If preserving the order does not matter:

bool AGameState::RemoveEquipment(AItemBase* Item)
{
  if (!Equipments.RemoveSwap(Item, false)) {
    print100s(...);
    return false;
  }
  OnEquipmentChanged_Ret.Broadcast(this, Item, false);
  return true;
}

Assuming it’s TArray<AItemBase*> and you don’t have duplicate pointers, it’s worth to use TArray<T>::RemoveSingleSwap instead.

2 Likes

I’d suggest that you first check your array, if the item you want to remove is really contained in the array. Your code actually will print “can’t be removed” and afterwards the item is not present (this does not mean, that it was removed) - so your observervation perfectly fits that situation. I’m pretty sure, your item is not in the array when you call the remove function.

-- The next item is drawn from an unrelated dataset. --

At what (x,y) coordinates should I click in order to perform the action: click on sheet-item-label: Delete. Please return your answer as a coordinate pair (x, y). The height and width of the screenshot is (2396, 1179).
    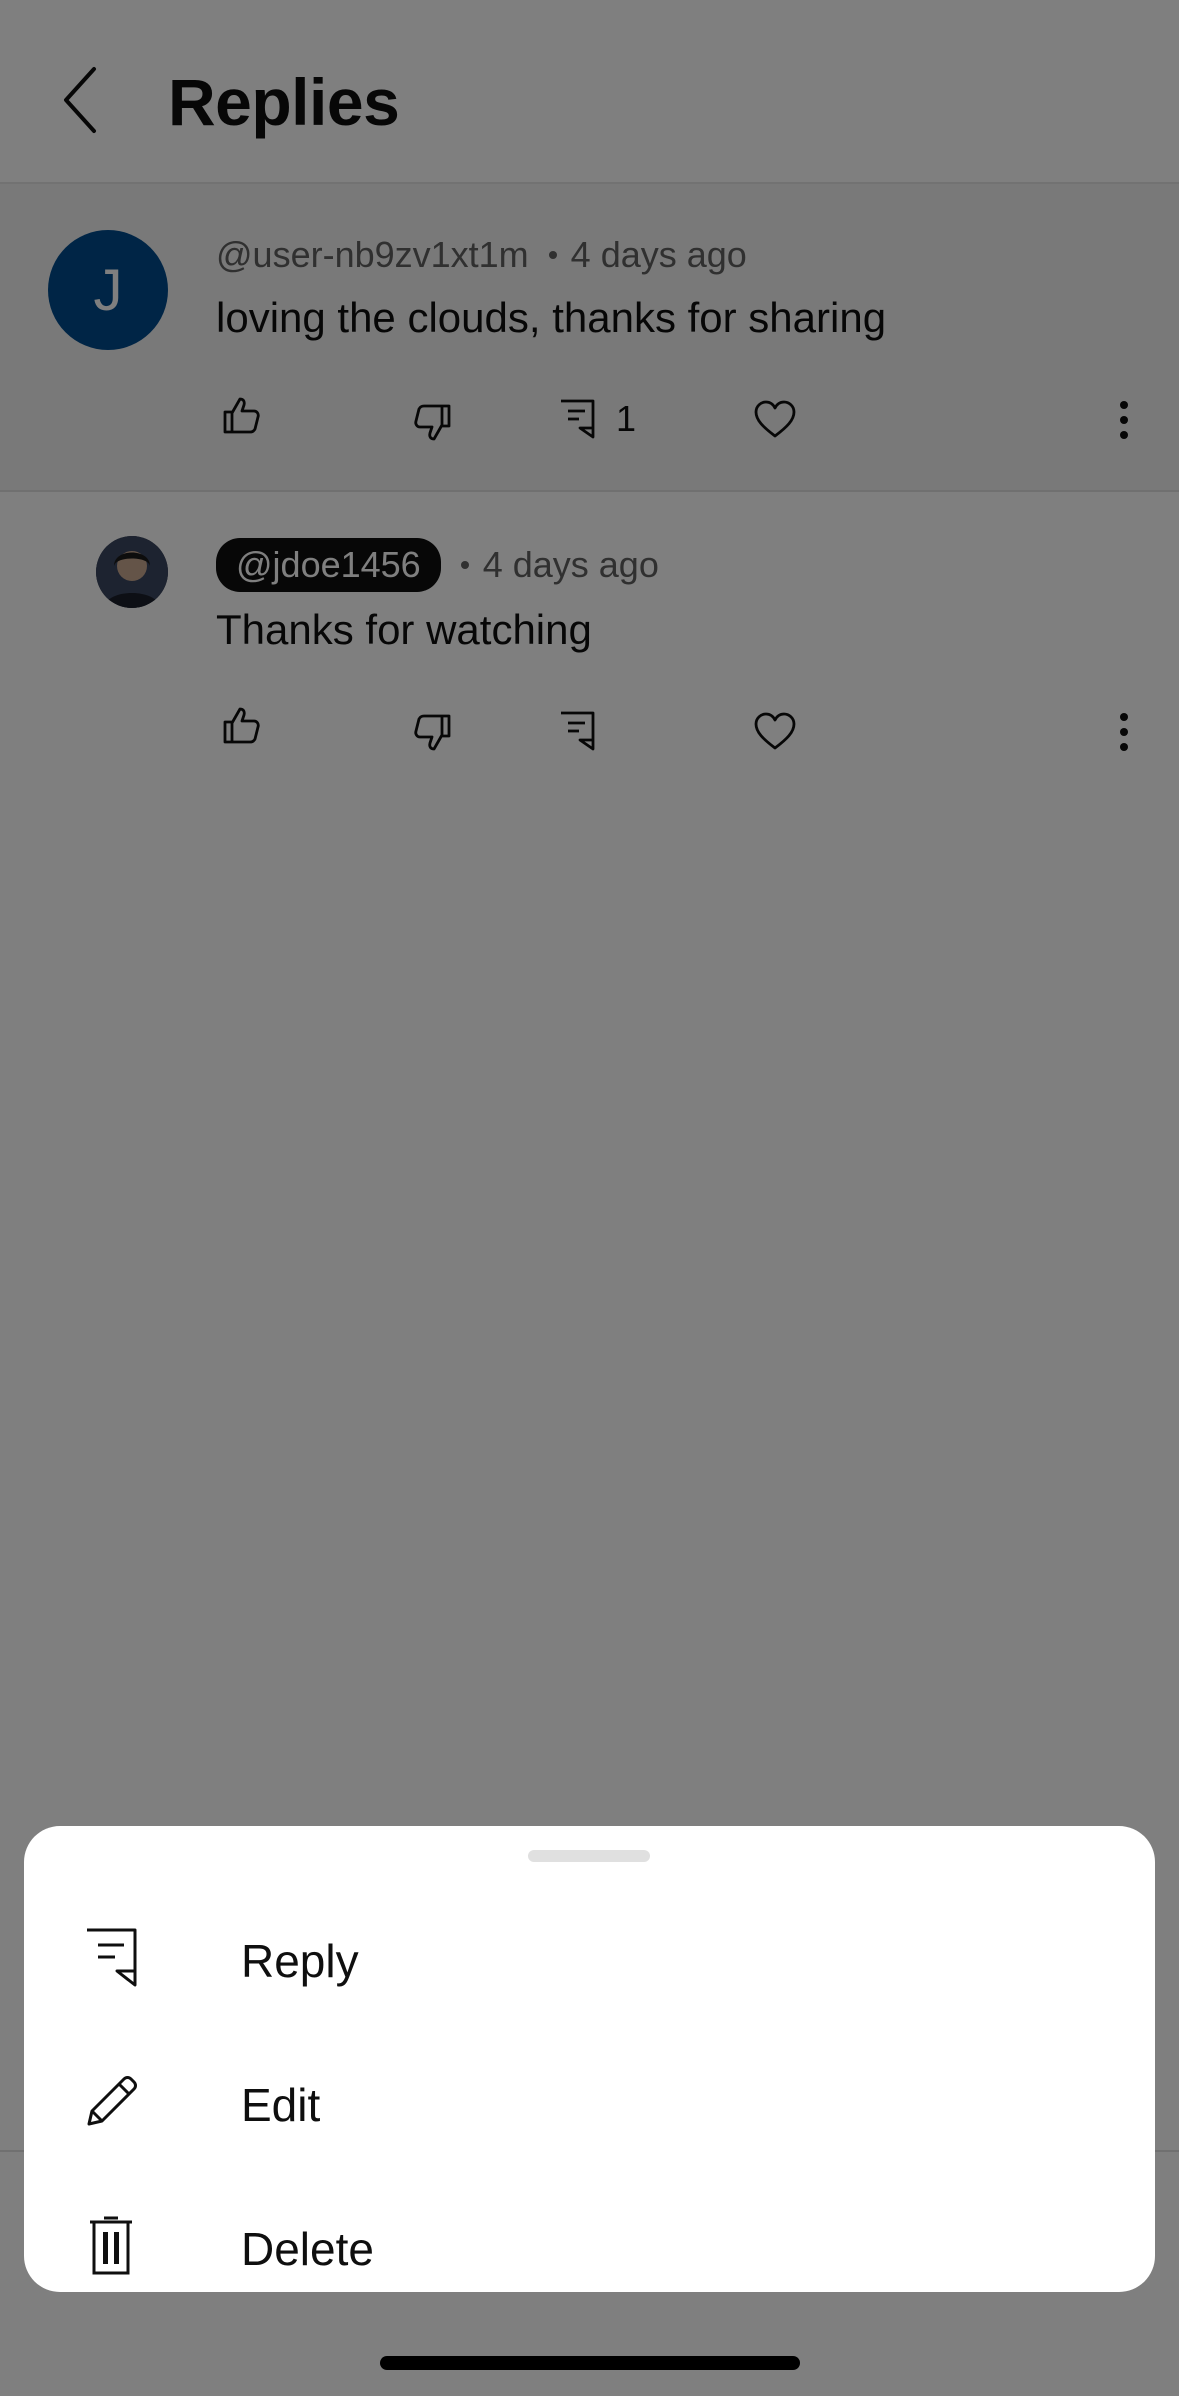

Remove returns the number of items it did remove. If it reports 0, then none of these items has been in the array, otherwise this would be a serious bug in the code.

And the code could be simpler, see post by Emaer

1 Like

yes using swapremove resolved the issue, thank You Sir very much

yes thank You for the detailed information, really appreciated

Hi @Emaer, that’s really interesting.

From what my knowledge is, remove swap tries to do the removal in a more efficient manner by doing a Find for the element first, then exchanging/swapping it with the last element in the array and then just removing the last, so no shifting of a number of elements is needed to fill the gap - at the cost of not preserving the order of the array. Please correct me, if I’m wrong.

How can this way of removal work, while a simple remove function fails for the same operation? It obviously does, as Alexa says, but I just do not understand why. That’s a really interesting phenomenon, so it would be great, if you could explain a little bit.
Thank you

@herb64
Exactly. If the order of the elements does not matter then it is more efficient because it has a complexity of O(1) - always the same regardless of the number of elements in the array.

Honestly, I don’t know. Probably the problem lies elsewhere and isn’t related to Remove function. We don’t know the context of how the function is called. I can only presume that returning a value via the output parameter may be the culprit (not cleared between calls?)

2 Likes

I called in just an event by pressing 1 to add and pressing 2 to remove.